初めての仲間、初めての味
昨日の情報をもとに、僕は歓楽街に向かった。
朝になった。気がつけば外に出ていた。外に出てやることもないので、汚れ切った身体を洗うために銭湯に行った。朝からやってる銭湯を見つけたのでそこに入った。風呂に入る時、少しだけ寂しさを覚えた。昔は仲間の賑やかな声が聞こえ、鳥の囀りや木々の葉っぱが揺れる音が静かに聞こえていた。あの時代は良かった。
身体を石鹸で洗い湯船に浸かると、そこの先客のおじさんたちが何やら興味深い話をしていた。何も、とあるお店の話だ。
「おい聞いたか?最近あの店のあの子、結構いいらしいぞ。」
「あの店の!?おい…あの店最近できたばかりだろ…もしかして今日も行くのか?」
「今日は行かねぇよ。でも…あの子のサービスいいんだけどさ…」
気になる。その店もその子も気になる。風呂から上がって、待合室で牛乳を飲みながら調べていると、目的地の店はかなり近くにあった。そうだ、おじさんたちもそこの話をしていた。曇っていた気分は穏やかに晴れていた。開店はもう少し後なのでも歩いてファミレスで待つことにした。
頼んだものはすぐに来た。それらを食べてから店に向かった。店へ向かう足取りはいつも歓楽街に向かう時より数倍も軽い感じがした。
再び来てしまった吉原という街。扉を開ければ店の受付、写真が目の前にあった。誰にするのかと受付が喋ると情報屋が前に言っていた名前を告げた。すると受付はまるで仕事のような冷静さでその子を選び、僕に料金を告げた。僕はここで最初から80分の料金で払った。いつも50分のお客が多いからか受付は驚いたがお金を受け取るとすぐに待合室に通された。

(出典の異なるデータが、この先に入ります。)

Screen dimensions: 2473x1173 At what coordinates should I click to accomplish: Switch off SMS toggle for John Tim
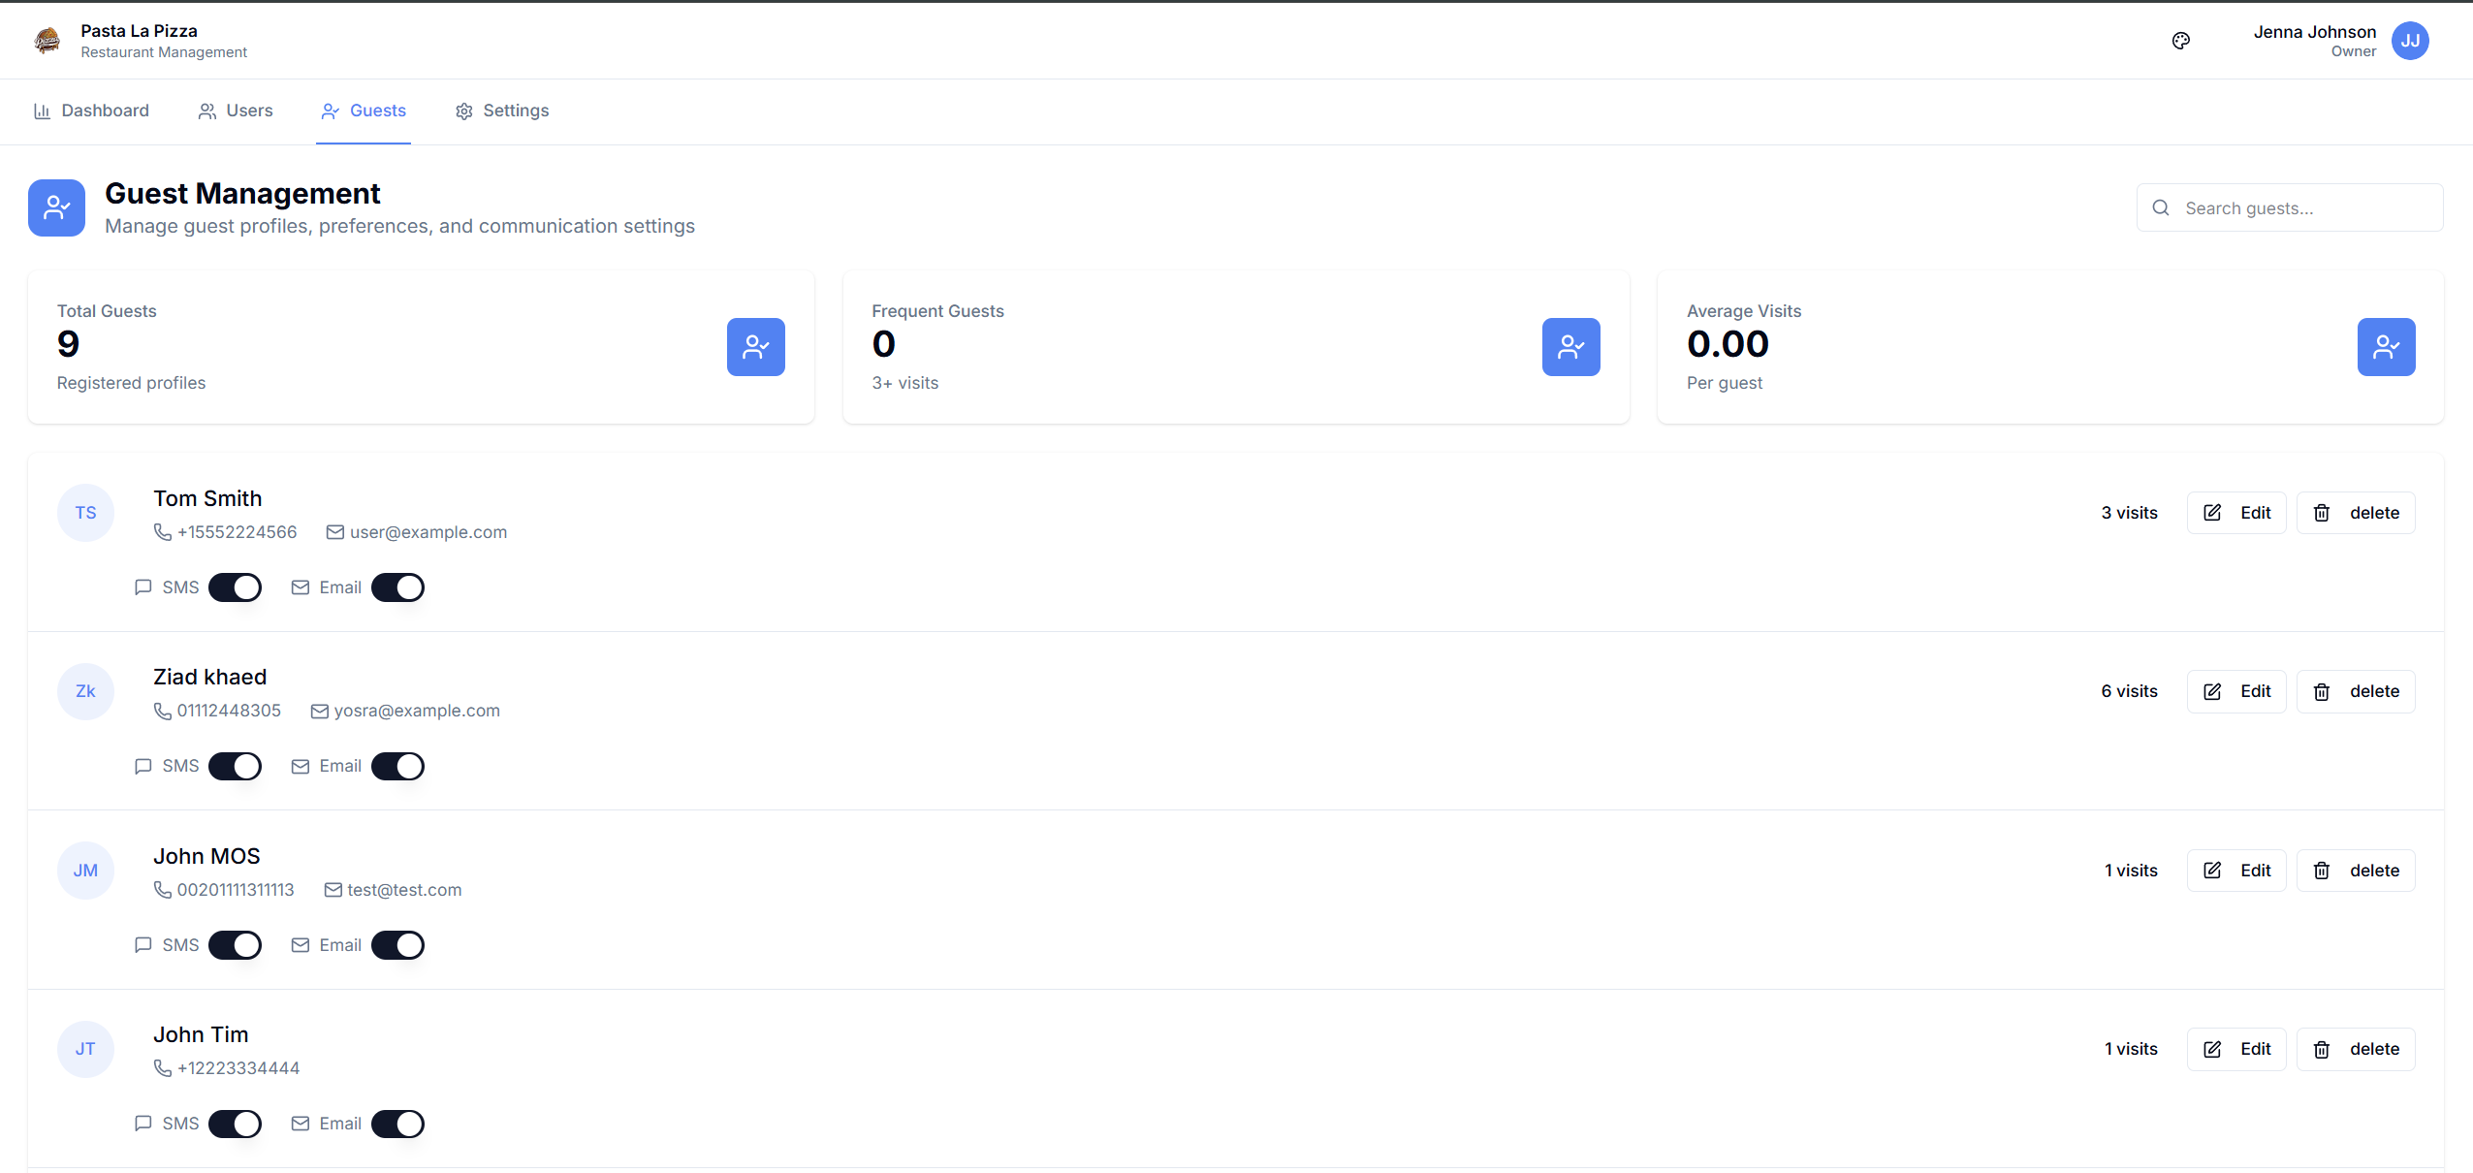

この店は少し前に雨の中で客引きと喋っていた場所でもある。今度行くと言ってから数日ぶりだった。まさか本当に行くことになるともすぐに行くことになるとも思わなかったが、目的はたった一つだった。そう思うと待合室でなぜか燃えていた。
テレビに映るCMに欲情しかけていると受付が僕を呼んだ。嬢の準備は整ったようだ。僕の手を引いて部屋に案内する。靴を脱いで部屋に入ると、軽い世間話も抜きに早速僕を脱がしてサービスを始めた。もうすぐで放つのではないかと思っていたが、それを止められてシャワーを浴びる。しかし、この子はとてつもなく積極的である。なるほど、そりゃ銭湯にいたおじさんたちもサービスを褒めるわけだ。そのあとはシャワーでも湯船でも焦らされたが、耐えられず口で一発放った。その後別の場所で再び身体を攻められる。攻守変えようにもなかなか止めてくれない。興奮も治らないうちにベッドにダイブしてやっぱり攻められる。すると嬢が耳元で一言。
「ねぇ、じゅん君でしょ。ごめん、私会いたかったの。ねぇ、お願いだから今日は私のために最後までお願い。」
…間違いない。吐息混じりに話していた彼女は本物の仲間だ。しかし、攻める手は止まずとうとう本番に。つけるべきものも僕が相手だから付けずにそのまま始めた。彼女はかなり本気だったようだ。勢いも激しさも、声も身体もいつもと違かった。まるで僕と恋に落ちるよりも本気だった。
形勢逆転し僕が攻めれば彼女は甘い吐息を漏らし、それに反応するかのように2発目の愛を注いだ。終わるとこれ以上は何も出ないと告げるも、やっぱり攻められた。
この件は店長に話していたらしく、この日は結局120分コースに変わっていた。追加料金もないのにありえないと思っていたが、彼女はそれを絡めて攻めて僕から3発目の愛を盗んで行く。その後、彼女は積もる話をした。
「私も今家が無いの。もしよかったら今日は近くの公園に集まろうよ。今日は付き合ってくれてありがとう。」
帰るとき、少しだけ寂しさを覚えた。この気持ちはこういう店を出てから初めてだったがなんなのだろうか。近くの公園でしばらく放心状態だったが、彼女が隣に立っていた。
久々の再会だったが、彼女とは少しだけ切なく、少しだけ甘酸っぱい味がした。